> _EXCERPT PROVIDED_
┄┄┄┄┄┄┄┄┄┄

We are barely starting potty training. She's not all that ready, but she will sit once in a while and I encourage it when she does.

She likes to swiffer, dust, and "wash dishes" (clean dishes in water in the sink). Picking up toys is fine at other people's houses but not here.

I'll be interested to see what others respond.


Mary

buddyleebaby
10-31-2006, 02:47 PM
As far as wiping after using the bathroom, I would suggest letting her use baby wipes or the like for awhile- the new kandoo line is pretty good. It will help her clean a bit more effectively. ; )

For dressing/undressing buy clothes that she can handle on her own, at least while at school- snaps rather than buttons, no belts or buckles, no hard to do zippers, no tights, velcro rather than shoe laces, etc.

For choosing clothes- you choose two appropriate outfits and give her the choice between the toy. if she doesn't care either way, no big deal.

For cleaning up- implement a clean up time at home. she is capable of cleaning up on her own, but she won't bother if someone is doing it for her. (and who would, really? ; ) )


ETA: I'm a former pre-k teacher. Your list sounds like 75% of the class until about February,lol.

squimp
10-31-2006, 03:17 PM
These things will come with time. DD just started preschool this fall, and she has been learning to do these things for herself. Some of those things she learned to do before because they were encouraged at her previous school, but her new school really encourages independence. She can generally do all those things, but I also bought clothes for her so she can learn to do it herself. Knit pants with elastic, shoes that velcro, no tights (hard to get back on), no buttons on her pants or shirts that she wears to school. She CAN choose her own clothes, but I prefer to pick them out. :) She generally likes to do things for herself, but sometimes choices can be overwhelming, so I might set out her clothes, then she puts them on.

I'd help your DD and encourage her when she does something for herself. In a month or two, I bet she'll insist she can do it herself!

holliam
10-31-2006, 03:34 PM
Mari has always been an independent thinker. Not in a combative way, just that she makes her mind up about something and does it. She's not 100% at all on any of these things, but we're progressing!

- She likes to choose her clothes occasionally. It works best for us all if we give her about 3 choices of outfits. She's not at the point of picking out a shirt, then pants, etc. But, she will choose an outfit and she gets socks and panties out of her drawer herself.

- She can take her shirt, jacket, pants, panties off. But, she is much better with shirts and jacket. She can almost get a shirt on by herself. She has gotten panties and pants on by herself a couple of times. I don't consider her to have mastered these skills yet.

- Shoes on/off she can do for sure. She needs us to tie or buckle, and she can't do shoe/boots..like Ecco style. She can do maryjanes and rainboots.

- Potty is just in beginning stages still. She does better nakey.

- She is pretty anal about cleaning up. If she spills something, she runs and gets a towel, broom, whatever. She helps pick up her toys, but not always. She is a bit of a perfectionist by nature who likes things in their place.

All we do is encourage her to try. If she asks for help, I just say something like "you try it first and then if you really get stuck, let me know." I can sense when she is about to get really frustrated and try to jump in before that. When she succeeds I try to say something like "You worked really hard to figure that out and you did it!" She just beams!

┄┄┄┄┄┄┄┄┄┄

> _DATA EXCERPT_

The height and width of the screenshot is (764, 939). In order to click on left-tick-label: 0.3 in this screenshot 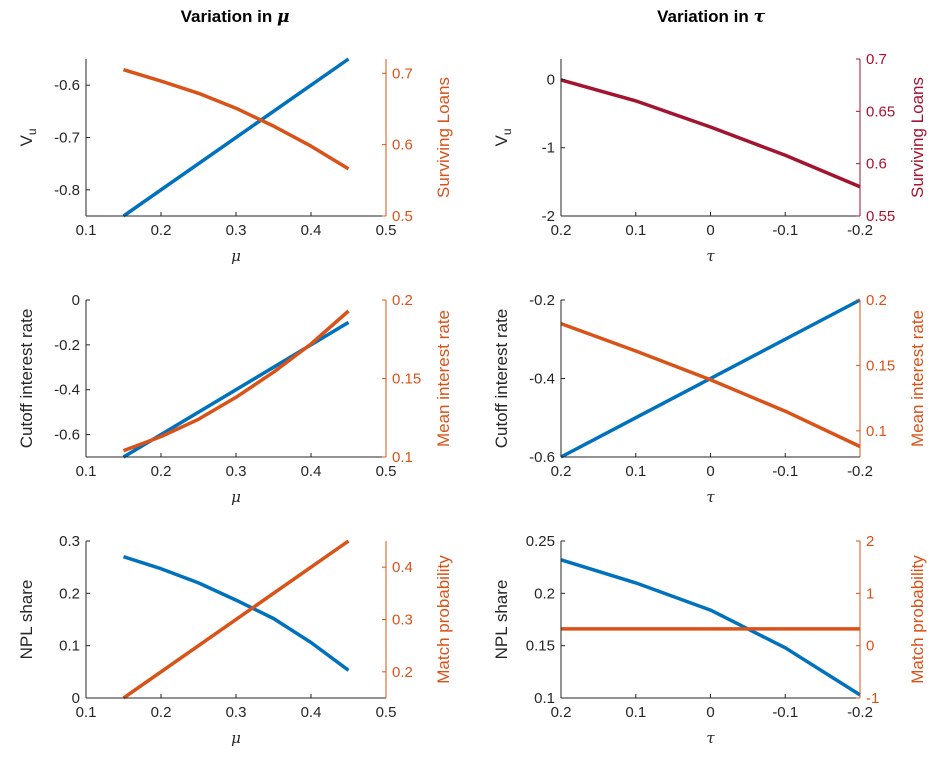, I will do `click(70, 542)`.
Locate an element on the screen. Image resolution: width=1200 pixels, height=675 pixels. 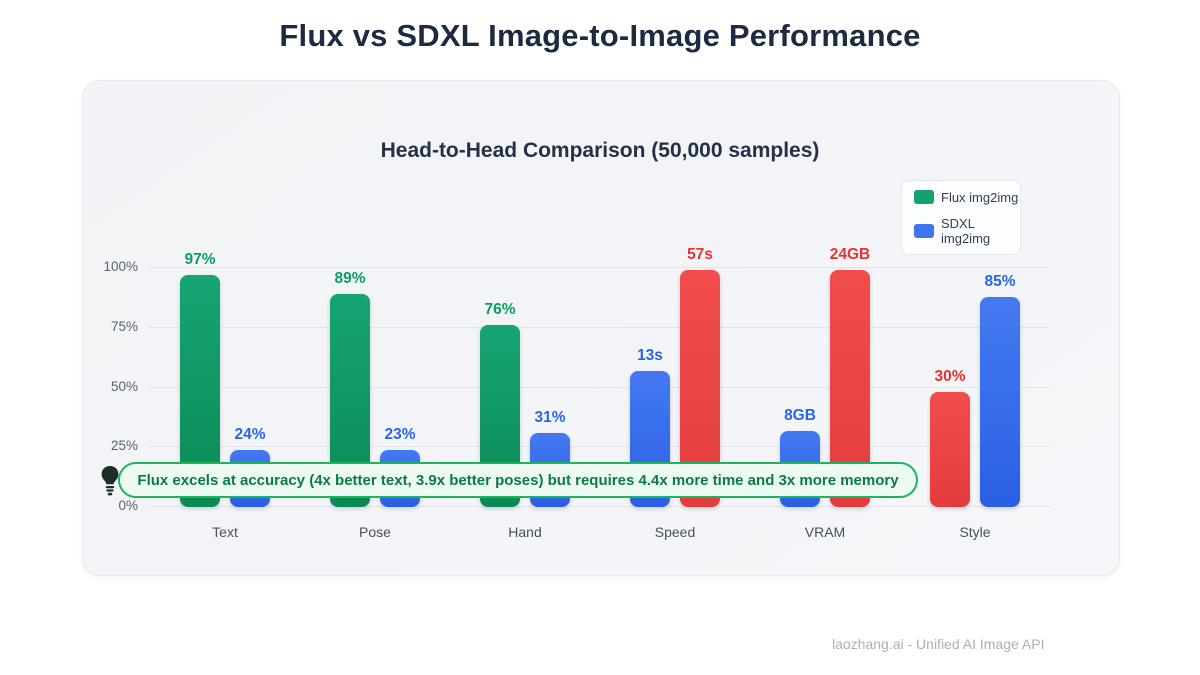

┄┄┄┄┄┄┄┄┄┄

> _EXERCISE SET_
**1.** In the forum thread, what job does buddyleebaby say she once had?
**2.** Please retype the part of the forum thread between "I'll be interested" and "really? ; ) )", inclusive.
The data are unrelated to the forum thread.

> _RESULTS OF THE TASKS_
**1.** She was a pre-k teacher.

**2.**
I'll be interested to see what others respond.


Mary

buddyleebaby
10-31-2006, 02:47 PM
As far as wiping after using the bathroom, I would suggest letting her use baby wipes or the like for awhile- the new kandoo line is pretty good. It will help her clean a bit more effectively. ; )

For dressing/undressing buy clothes that she can handle on her own, at least while at school- snaps rather than buttons, no belts or buckles, no hard to do zippers, no tights, velcro rather than shoe laces, etc.

For choosing clothes- you choose two appropriate outfits and give her the choice between the toy. if she doesn't care either way, no big deal.

For cleaning up- implement a clean up time at home. she is capable of cleaning up on her own, but she won't bother if someone is doing it for her. (and who would, really? ; ) )